The expected output is every entry, repeated exactly.

START Data extracts

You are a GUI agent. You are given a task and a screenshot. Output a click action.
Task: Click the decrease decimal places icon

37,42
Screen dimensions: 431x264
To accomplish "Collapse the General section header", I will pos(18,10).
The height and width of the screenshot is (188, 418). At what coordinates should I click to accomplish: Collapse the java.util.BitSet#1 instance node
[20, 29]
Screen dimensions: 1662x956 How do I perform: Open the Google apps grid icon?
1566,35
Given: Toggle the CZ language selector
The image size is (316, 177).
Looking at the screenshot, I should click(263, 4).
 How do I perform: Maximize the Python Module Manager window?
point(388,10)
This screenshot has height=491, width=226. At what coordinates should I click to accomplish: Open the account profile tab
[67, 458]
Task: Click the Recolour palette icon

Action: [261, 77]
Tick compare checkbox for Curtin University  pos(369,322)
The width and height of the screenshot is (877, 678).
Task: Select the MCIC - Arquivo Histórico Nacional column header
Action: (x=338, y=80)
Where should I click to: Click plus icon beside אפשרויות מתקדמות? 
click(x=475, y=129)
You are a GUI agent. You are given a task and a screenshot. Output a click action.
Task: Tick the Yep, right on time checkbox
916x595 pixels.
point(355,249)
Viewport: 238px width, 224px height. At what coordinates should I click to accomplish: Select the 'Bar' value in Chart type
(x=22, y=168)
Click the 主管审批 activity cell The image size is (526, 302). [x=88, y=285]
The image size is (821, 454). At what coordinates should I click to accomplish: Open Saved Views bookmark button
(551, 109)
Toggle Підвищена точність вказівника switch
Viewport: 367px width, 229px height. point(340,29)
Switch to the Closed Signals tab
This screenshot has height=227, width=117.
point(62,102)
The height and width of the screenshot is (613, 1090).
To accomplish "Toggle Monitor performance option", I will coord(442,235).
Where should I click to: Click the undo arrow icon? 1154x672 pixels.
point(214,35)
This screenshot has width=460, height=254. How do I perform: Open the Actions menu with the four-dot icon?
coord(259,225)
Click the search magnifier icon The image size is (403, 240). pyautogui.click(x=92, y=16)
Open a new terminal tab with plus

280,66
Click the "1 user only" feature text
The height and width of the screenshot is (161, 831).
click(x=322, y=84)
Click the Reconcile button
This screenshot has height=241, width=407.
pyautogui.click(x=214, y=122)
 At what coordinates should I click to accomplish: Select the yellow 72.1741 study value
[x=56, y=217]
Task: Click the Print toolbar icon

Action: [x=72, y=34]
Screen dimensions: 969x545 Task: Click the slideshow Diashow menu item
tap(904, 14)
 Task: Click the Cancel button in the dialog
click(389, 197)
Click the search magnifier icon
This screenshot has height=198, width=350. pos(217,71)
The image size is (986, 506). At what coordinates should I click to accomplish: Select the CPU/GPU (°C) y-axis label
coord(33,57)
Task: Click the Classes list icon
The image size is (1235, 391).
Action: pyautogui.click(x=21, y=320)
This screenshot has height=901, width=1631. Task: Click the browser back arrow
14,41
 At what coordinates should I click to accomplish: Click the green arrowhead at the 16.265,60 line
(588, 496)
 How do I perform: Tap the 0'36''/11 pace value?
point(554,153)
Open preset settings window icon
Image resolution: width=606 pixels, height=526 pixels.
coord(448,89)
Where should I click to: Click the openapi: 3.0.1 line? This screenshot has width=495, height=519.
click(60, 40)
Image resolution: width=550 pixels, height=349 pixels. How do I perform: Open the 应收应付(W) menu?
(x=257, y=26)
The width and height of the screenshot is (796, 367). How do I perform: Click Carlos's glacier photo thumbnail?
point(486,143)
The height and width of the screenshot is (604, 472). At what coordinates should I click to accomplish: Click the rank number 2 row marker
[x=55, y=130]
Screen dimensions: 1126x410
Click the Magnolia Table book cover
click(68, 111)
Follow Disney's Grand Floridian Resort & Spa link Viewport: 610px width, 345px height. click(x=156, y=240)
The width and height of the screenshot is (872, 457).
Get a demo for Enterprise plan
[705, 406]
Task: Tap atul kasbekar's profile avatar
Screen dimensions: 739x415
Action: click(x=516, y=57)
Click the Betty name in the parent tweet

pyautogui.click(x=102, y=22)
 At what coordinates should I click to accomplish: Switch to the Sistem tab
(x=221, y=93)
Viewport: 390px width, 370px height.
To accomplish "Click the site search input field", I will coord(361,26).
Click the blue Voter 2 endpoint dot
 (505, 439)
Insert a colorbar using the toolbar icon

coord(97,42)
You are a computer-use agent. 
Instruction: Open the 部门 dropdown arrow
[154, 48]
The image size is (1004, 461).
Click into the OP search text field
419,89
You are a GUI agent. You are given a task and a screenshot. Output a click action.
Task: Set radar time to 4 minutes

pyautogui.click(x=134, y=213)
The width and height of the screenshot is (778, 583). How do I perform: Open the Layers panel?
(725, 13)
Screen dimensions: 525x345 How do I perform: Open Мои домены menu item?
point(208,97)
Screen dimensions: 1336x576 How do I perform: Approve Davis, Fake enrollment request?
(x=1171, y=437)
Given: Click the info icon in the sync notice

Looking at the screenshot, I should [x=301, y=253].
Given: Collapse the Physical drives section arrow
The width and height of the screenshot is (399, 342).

END Data extracts

Answer to the problem:
You are a GUI agent. You are given a task and a screenshot. Output a click action.
Task: Click the decrease decimal places icon

37,42
Screen dimensions: 431x264
To accomplish "Collapse the General section header", I will pos(18,10).
The height and width of the screenshot is (188, 418). At what coordinates should I click to accomplish: Collapse the java.util.BitSet#1 instance node
[20, 29]
Screen dimensions: 1662x956 How do I perform: Open the Google apps grid icon?
1566,35
Given: Toggle the CZ language selector
The image size is (316, 177).
Looking at the screenshot, I should click(263, 4).
 How do I perform: Maximize the Python Module Manager window?
point(388,10)
This screenshot has height=491, width=226. At what coordinates should I click to accomplish: Open the account profile tab
[67, 458]
Task: Click the Recolour palette icon

Action: [261, 77]
Tick compare checkbox for Curtin University  pos(369,322)
The width and height of the screenshot is (877, 678).
Task: Select the MCIC - Arquivo Histórico Nacional column header
Action: (x=338, y=80)
Where should I click to: Click plus icon beside אפשרויות מתקדמות? 
click(x=475, y=129)
You are a GUI agent. You are given a task and a screenshot. Output a click action.
Task: Tick the Yep, right on time checkbox
916x595 pixels.
point(355,249)
Viewport: 238px width, 224px height. At what coordinates should I click to accomplish: Select the 'Bar' value in Chart type
(x=22, y=168)
Click the 主管审批 activity cell The image size is (526, 302). [x=88, y=285]
The image size is (821, 454). At what coordinates should I click to accomplish: Open Saved Views bookmark button
(551, 109)
Toggle Підвищена точність вказівника switch
Viewport: 367px width, 229px height. point(340,29)
Switch to the Closed Signals tab
This screenshot has height=227, width=117.
point(62,102)
The height and width of the screenshot is (613, 1090).
To accomplish "Toggle Monitor performance option", I will coord(442,235).
Where should I click to: Click the undo arrow icon? 1154x672 pixels.
point(214,35)
This screenshot has width=460, height=254. How do I perform: Open the Actions menu with the four-dot icon?
coord(259,225)
Click the search magnifier icon The image size is (403, 240). pyautogui.click(x=92, y=16)
Open a new terminal tab with plus

280,66
Click the "1 user only" feature text
The height and width of the screenshot is (161, 831).
click(x=322, y=84)
Click the Reconcile button
This screenshot has height=241, width=407.
pyautogui.click(x=214, y=122)
 At what coordinates should I click to accomplish: Select the yellow 72.1741 study value
[x=56, y=217]
Task: Click the Print toolbar icon

Action: [x=72, y=34]
Screen dimensions: 969x545 Task: Click the slideshow Diashow menu item
tap(904, 14)
 Task: Click the Cancel button in the dialog
click(389, 197)
Click the search magnifier icon
This screenshot has height=198, width=350. pos(217,71)
The image size is (986, 506). At what coordinates should I click to accomplish: Select the CPU/GPU (°C) y-axis label
coord(33,57)
Task: Click the Classes list icon
The image size is (1235, 391).
Action: pyautogui.click(x=21, y=320)
This screenshot has height=901, width=1631. Task: Click the browser back arrow
14,41
 At what coordinates should I click to accomplish: Click the green arrowhead at the 16.265,60 line
(588, 496)
 How do I perform: Tap the 0'36''/11 pace value?
point(554,153)
Open preset settings window icon
Image resolution: width=606 pixels, height=526 pixels.
coord(448,89)
Where should I click to: Click the openapi: 3.0.1 line? This screenshot has width=495, height=519.
click(60, 40)
Image resolution: width=550 pixels, height=349 pixels. How do I perform: Open the 应收应付(W) menu?
(x=257, y=26)
The width and height of the screenshot is (796, 367). How do I perform: Click Carlos's glacier photo thumbnail?
point(486,143)
The height and width of the screenshot is (604, 472). At what coordinates should I click to accomplish: Click the rank number 2 row marker
[x=55, y=130]
Screen dimensions: 1126x410
Click the Magnolia Table book cover
click(68, 111)
Follow Disney's Grand Floridian Resort & Spa link Viewport: 610px width, 345px height. click(x=156, y=240)
The width and height of the screenshot is (872, 457).
Get a demo for Enterprise plan
[705, 406]
Task: Tap atul kasbekar's profile avatar
Screen dimensions: 739x415
Action: click(x=516, y=57)
Click the Betty name in the parent tweet

pyautogui.click(x=102, y=22)
 At what coordinates should I click to accomplish: Switch to the Sistem tab
(x=221, y=93)
Viewport: 390px width, 370px height.
To accomplish "Click the site search input field", I will coord(361,26).
Click the blue Voter 2 endpoint dot
 (505, 439)
Insert a colorbar using the toolbar icon

coord(97,42)
You are a computer-use agent. 
Instruction: Open the 部门 dropdown arrow
[154, 48]
The image size is (1004, 461).
Click into the OP search text field
419,89
You are a GUI agent. You are given a task and a screenshot. Output a click action.
Task: Set radar time to 4 minutes

pyautogui.click(x=134, y=213)
The width and height of the screenshot is (778, 583). How do I perform: Open the Layers panel?
(725, 13)
Screen dimensions: 525x345 How do I perform: Open Мои домены menu item?
point(208,97)
Screen dimensions: 1336x576 How do I perform: Approve Davis, Fake enrollment request?
(x=1171, y=437)
Given: Click the info icon in the sync notice

Looking at the screenshot, I should [x=301, y=253].
Given: Collapse the Physical drives section arrow
The width and height of the screenshot is (399, 342).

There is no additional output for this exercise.